Però non è mutato l'interesse nei confronti dell'arte e del suo consumo. Ci sono anche nuove generazioni a cui interessa l'oggetto artistico.

E come estrazione, ceto sociale, il pubblico è cambiato?

Beh ovviamente lavorando con artisti di un certo livello ci sono costi di un certo tipo, che non sono sostenibili per tutti. Il prezzo fa ovviamente una selezione di cui siamo consapevoli. Questo non vuol dire che chi ha la disponibilità economica poi sia automaticamente interessato ad acquistare opere d'arte...

Ma non era più comune un tempo che anche il ceto medio collezionasse opere d'arte?

Sì certo, un tempo acquistare arte era più comune anche per il ceto medio; i professionisti - come architetti, ingegneri ecc. - erano proprio lo zoccolo duro della clientela. Ora per come si è evoluta la società questo profilo è venuto un po' a sparire. La classe media rispetto agli anni '60 e '70 si è molto ridotta e ha possibilità più ridotte...

Qual è invece la sua opinione sulla scena artistica locale?

A livello locale se ci confrontiamo con il resto d'Italia il mondo dell'arte è supportato bene, anche in termini di sostegni e sovvenzioni. Il mio unico pensiero è che sarebbe auspicabile che l'arte superasse la questione etnica e linguistica, non nel senso di un annullamento delle tradizioni legate ai gruppi e alle culture, che devono continuare ad essere valorizzate, ma nell'ottica della produzione contemporanea di arte, della sua promozione e circuitazione.

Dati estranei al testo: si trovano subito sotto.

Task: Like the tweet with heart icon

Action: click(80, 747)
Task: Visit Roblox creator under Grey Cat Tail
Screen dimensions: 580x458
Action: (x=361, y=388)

Come vede lei invece il nuovo mercato dell'arte digitale e l'utilizzo degli NFT (Non-Fungible Token)?

É un mondo ancora tutto da scoprire e che secondo me tocca ancora poco l'arte analogica. Bisogna capire se il caso degli NFT riguardi più l'arte o il business, il mondo delle cripto valute, che comunque esattamente come il mercato dell'arte è soggetto a fluttuazioni anche drammatiche. Per il momento comunque il collezionismo di arte analogica si muove su un altro piano e quello degli NFT è un mondo che si interseca solo in parte a quello dell'arte e al suo mercato.